Click here for a specially made on-line resource written by natural historian Keith Bowey and created by Shoofly. This details the walks, the wildlife observed, the artwork created and poetry written as a result.   A simple outline of the project is provided below.

The Project focused upon the cultural and natural heritage of the landscapes between the two homes of Bede’s mediaeval monastery, St. Peter’s at Monkwearmouth and St. Paul’s, Jarrow.  The Project set out to create an ‘interface’ between the natural heritage of this ‘cultural highway’ between monastic sites and aspects of art and history, as experienced and developed by the process of walking through an ‘interpreted’ landscape.

The aim of Stringing Bedes was to use Bede’s heritage to inspire the public with a programme of novel ‘wildlife and heritage’ guided walks or Pilgrimages. This was underpinned by a belief that the landscape which Bede inhabited, and which we inhabit today, is a rich one and, despite urbanisation over the last 1300 years, one that remains full of history and wildlife, awaiting discovery.

The project used public exhibitions, lectures and guided walks to celebrate Bede’s heritage. The wildlife seen and the landscapes experienced on the Pilgrimages, and the testimony of the ‘pilgrims’ involved in these was used to inspire the production of poetry and art.

The monks working out of the two annexes of the monastery at Bede’s time (for ecumenical purposes St. Peter’s and St. Paul’s were considered as one) would have travelled on foot or by coracle between the two sites; no doubt such travellers would have, on occasion, included Bede himself.  The latter journey would have progressed down the River Don, on to and down the Tyne and then south through the coastal waters of Marsden and Whitburn, before entering the mouth of the River Wear.

Stringing Bedes attempted to examine the significance of the pedestrian route and to gauge how walking between the two sites might have informed the development of Bede’s scholarly activities, by examining how walking today’s route between the two sites affected today’s ‘pilgrims’.

Stringing Bedes had at its heart a series of four, public walks along the route of Bede’s Way, i.e. between St. Peter’s in Sunderland and St. Paul’s, Jarrow. These walks followed a 40km route from Monkwearmouth to Jarrow, and back again.  Along this route the walkers contemplated how the natural history of the past and the landscape of Bede’s Way might have been different, and yet similar, to that of our modern experience.

For the participants, Stringing Bedes attempted to rejuvenate the concept of a pilgrimage for the ‘everyday person’, as a journey upon which discoveries are made; sometimes simple ones, sometimes profound ones.

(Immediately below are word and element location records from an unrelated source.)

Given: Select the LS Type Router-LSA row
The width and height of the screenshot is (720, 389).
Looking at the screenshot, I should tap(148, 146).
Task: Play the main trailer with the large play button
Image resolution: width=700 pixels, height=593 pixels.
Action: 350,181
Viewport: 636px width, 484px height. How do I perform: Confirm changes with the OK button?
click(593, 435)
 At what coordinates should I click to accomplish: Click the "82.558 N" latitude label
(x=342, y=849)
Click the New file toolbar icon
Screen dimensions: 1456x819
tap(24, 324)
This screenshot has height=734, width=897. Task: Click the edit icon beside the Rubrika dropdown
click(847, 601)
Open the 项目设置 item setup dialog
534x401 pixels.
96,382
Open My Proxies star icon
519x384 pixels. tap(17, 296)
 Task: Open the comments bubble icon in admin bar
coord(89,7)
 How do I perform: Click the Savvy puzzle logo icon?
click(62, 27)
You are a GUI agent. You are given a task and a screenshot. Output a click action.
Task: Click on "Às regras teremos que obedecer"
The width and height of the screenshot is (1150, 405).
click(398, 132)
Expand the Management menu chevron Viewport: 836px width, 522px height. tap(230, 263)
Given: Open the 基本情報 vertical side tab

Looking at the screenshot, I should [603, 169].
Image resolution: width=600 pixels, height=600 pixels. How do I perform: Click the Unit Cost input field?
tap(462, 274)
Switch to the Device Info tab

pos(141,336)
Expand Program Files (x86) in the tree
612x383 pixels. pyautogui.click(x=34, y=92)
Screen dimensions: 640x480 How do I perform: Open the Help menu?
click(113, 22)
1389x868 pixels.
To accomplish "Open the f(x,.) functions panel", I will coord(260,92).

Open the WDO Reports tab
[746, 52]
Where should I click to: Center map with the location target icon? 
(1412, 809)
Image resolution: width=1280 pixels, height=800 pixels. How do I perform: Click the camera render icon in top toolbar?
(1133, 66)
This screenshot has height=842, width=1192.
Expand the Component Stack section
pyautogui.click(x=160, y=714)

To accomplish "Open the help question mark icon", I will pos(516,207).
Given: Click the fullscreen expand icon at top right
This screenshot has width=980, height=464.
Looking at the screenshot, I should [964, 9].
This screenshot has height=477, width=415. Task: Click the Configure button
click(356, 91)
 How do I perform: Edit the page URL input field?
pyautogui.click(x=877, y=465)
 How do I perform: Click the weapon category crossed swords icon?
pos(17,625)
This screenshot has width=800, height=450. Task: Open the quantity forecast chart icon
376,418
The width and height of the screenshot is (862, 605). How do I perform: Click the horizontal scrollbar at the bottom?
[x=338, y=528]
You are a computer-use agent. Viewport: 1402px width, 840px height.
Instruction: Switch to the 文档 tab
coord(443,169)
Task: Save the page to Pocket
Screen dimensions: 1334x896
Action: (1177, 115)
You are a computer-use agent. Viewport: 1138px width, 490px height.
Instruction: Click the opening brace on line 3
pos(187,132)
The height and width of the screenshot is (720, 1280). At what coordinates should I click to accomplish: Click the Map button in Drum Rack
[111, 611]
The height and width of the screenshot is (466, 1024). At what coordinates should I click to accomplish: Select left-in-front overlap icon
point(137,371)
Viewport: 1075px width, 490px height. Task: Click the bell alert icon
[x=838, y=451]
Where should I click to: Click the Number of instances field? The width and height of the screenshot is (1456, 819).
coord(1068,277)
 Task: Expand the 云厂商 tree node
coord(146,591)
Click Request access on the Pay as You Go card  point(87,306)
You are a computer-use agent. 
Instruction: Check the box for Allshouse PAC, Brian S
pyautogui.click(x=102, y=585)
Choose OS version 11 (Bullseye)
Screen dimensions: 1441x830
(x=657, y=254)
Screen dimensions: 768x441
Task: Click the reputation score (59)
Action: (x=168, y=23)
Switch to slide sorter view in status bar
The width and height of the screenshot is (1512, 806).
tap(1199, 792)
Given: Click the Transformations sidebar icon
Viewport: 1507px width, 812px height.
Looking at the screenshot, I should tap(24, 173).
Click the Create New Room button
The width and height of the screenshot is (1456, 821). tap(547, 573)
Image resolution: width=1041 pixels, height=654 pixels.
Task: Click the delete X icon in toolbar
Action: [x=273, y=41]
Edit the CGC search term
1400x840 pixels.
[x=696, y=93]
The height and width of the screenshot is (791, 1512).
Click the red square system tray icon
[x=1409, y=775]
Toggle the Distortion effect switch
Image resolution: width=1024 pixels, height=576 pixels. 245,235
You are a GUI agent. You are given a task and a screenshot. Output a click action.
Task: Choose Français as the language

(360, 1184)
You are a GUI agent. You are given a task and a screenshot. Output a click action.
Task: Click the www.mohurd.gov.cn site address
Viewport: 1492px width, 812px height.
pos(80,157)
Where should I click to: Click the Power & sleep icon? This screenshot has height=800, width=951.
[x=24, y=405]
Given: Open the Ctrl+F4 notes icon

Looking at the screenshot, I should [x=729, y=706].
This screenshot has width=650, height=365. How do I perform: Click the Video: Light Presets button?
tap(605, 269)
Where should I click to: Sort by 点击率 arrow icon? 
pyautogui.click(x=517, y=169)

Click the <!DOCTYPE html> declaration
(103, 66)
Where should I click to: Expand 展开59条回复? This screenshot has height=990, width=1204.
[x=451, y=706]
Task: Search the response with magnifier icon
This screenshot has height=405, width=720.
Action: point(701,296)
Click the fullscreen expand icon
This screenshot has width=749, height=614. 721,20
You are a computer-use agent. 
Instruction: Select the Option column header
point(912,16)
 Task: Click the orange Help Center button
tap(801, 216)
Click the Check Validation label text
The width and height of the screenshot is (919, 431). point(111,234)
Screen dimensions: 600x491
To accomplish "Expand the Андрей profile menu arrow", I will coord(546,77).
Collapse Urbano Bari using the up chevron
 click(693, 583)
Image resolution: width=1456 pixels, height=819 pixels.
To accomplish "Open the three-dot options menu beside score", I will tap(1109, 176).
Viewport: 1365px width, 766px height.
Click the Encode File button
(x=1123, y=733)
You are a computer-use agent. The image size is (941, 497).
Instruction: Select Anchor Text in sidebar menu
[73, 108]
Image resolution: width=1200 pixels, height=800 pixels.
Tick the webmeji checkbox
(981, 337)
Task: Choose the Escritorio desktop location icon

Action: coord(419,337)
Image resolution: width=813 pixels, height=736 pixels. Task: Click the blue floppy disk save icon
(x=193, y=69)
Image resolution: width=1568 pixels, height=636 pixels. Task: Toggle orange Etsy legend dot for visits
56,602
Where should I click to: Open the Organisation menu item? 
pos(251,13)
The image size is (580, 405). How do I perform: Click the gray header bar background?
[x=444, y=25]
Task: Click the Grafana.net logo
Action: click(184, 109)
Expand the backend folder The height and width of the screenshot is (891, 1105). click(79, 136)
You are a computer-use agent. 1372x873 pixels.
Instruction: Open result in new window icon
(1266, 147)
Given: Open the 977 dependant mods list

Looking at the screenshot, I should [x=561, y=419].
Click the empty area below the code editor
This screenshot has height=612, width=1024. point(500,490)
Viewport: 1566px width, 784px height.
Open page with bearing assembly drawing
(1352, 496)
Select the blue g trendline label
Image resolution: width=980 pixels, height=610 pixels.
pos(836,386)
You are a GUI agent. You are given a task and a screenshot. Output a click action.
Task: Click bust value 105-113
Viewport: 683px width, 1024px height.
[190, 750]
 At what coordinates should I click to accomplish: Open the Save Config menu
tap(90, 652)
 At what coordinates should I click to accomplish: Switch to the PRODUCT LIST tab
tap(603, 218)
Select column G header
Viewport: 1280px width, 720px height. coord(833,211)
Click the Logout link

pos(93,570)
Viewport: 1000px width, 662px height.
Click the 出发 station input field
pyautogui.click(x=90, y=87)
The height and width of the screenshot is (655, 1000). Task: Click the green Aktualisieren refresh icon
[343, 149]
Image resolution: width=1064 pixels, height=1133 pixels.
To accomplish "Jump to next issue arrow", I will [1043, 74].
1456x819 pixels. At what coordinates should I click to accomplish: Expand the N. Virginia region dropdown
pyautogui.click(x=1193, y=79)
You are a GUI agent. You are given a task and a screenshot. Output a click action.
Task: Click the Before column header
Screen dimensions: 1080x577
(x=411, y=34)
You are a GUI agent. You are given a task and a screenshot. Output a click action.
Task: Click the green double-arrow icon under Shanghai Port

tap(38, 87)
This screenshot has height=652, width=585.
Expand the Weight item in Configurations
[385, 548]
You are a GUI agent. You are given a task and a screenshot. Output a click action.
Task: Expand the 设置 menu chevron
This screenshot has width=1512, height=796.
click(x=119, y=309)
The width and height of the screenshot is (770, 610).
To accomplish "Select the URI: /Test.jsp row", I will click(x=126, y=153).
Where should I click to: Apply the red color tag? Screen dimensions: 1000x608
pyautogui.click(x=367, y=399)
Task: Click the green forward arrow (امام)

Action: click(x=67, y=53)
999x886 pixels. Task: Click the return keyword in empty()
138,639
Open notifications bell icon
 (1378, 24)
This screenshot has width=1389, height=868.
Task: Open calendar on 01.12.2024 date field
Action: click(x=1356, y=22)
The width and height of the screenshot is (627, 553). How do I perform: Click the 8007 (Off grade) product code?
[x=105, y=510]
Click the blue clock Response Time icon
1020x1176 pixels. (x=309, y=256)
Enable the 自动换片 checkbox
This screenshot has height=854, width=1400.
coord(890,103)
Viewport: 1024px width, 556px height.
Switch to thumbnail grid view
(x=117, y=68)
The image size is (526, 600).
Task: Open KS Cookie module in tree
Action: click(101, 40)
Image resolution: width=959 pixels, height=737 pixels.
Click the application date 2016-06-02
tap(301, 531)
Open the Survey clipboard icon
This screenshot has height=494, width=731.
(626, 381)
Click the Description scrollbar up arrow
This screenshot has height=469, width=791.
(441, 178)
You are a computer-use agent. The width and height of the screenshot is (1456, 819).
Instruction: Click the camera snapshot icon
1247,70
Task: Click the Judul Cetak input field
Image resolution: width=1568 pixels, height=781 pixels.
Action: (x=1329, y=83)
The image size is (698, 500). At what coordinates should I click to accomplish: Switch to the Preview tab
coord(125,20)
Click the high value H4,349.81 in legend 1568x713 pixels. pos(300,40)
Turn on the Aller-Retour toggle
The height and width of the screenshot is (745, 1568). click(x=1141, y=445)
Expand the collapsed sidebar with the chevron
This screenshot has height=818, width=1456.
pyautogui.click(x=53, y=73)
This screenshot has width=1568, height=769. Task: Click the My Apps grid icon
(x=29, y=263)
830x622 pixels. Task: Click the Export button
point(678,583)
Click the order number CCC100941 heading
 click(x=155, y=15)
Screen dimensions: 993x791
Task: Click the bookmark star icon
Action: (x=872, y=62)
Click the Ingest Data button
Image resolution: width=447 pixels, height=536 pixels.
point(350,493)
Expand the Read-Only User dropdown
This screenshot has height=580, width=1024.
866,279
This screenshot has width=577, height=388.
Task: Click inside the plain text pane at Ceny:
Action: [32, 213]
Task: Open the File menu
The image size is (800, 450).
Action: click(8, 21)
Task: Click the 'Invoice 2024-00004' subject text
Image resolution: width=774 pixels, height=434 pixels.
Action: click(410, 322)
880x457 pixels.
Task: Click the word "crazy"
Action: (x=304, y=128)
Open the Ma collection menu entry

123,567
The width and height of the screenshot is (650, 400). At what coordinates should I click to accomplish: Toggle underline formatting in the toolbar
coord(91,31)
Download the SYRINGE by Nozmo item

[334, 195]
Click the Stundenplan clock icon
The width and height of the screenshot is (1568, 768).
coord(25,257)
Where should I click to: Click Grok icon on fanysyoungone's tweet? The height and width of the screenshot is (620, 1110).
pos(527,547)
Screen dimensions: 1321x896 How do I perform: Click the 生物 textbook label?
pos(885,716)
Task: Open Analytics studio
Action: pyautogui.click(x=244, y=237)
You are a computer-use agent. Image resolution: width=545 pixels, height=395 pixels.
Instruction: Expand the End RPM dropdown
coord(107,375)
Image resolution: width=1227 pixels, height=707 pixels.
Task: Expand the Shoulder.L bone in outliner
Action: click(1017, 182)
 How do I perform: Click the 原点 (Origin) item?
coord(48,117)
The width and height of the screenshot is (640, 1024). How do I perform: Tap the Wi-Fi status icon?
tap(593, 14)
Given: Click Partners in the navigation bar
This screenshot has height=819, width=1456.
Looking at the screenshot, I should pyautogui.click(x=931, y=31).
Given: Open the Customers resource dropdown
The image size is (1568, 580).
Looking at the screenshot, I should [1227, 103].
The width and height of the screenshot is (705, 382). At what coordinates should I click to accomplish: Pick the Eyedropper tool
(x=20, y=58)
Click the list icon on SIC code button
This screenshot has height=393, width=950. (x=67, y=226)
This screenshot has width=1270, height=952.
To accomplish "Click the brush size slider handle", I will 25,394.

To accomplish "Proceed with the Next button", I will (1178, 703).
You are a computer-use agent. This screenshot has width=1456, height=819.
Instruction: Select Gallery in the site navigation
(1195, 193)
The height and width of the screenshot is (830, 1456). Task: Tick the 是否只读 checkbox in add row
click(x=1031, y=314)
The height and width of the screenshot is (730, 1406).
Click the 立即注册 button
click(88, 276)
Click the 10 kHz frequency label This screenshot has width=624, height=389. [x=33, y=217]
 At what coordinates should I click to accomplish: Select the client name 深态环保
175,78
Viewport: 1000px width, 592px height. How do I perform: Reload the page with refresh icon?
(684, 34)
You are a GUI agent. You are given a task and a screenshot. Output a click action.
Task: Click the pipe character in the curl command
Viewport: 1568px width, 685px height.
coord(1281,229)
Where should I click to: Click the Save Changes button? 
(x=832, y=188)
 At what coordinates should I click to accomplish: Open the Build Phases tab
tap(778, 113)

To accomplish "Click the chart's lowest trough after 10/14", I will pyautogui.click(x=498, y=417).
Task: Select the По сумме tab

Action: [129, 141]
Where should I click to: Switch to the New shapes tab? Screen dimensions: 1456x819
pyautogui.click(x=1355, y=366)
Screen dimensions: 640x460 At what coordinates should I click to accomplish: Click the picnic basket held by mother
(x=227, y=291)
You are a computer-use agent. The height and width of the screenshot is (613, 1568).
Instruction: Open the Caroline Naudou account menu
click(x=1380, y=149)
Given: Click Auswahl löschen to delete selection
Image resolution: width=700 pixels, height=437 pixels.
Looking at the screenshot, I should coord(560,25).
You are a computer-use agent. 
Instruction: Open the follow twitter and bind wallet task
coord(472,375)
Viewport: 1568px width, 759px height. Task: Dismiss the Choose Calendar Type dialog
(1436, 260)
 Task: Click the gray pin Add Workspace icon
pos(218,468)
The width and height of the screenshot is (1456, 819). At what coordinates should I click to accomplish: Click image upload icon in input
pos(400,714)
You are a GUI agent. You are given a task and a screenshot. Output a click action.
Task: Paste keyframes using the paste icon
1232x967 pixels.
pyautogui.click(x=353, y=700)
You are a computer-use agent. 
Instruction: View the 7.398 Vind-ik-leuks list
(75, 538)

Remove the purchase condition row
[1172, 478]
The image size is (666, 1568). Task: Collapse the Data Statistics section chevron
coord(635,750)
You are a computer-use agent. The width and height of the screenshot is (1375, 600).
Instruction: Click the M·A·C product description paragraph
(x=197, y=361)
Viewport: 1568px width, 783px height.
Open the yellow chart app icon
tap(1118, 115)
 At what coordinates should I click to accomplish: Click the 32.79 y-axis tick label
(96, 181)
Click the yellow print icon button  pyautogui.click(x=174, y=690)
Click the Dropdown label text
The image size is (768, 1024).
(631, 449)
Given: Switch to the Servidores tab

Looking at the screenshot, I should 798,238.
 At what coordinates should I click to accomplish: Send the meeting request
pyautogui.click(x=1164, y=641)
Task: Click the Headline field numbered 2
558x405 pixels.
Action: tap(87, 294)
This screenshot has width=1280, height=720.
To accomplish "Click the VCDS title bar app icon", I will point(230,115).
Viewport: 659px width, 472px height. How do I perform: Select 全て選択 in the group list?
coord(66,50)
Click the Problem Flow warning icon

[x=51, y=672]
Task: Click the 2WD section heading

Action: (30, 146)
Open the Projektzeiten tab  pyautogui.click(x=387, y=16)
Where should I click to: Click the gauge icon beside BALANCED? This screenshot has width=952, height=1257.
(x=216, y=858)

It was the project’s contention that a pilgrimage is not just a journey to a place but ultimately it is a journey into one-self.  Meaningful creative processes can only be achieved by undertaking such a journey.  The project therefore tried to get the pilgrims to journey into themselves, courtesy of their pilgrimage along Bede’s Way, allowing them, from this experience, to better interpret this landscape and to better understand Bede’s heritage in relation to this, for both themselves and our time.

The walks were led by artistic interpreters Marcia Ley (of the University of Sunderland’s WALK Research Group) and Mark Todman (artist), poet Jake Campbell and natural historian Keith Bowey (of Glead Ecological & Environmental Services).  These acted as complementary route interpreters and guides. Through this process of supported walking, the walkers were encouraged to appreciate the link between landscape, wildlife, the written word and art.  The resultant inspiration was fed into poetry and art linking the process of heritage discovery and with contemplation of self and a greater cognisance of place.

The walks took place in July and August 2015 and related heritage events along the route were held from autumn 2015 – summer 2016.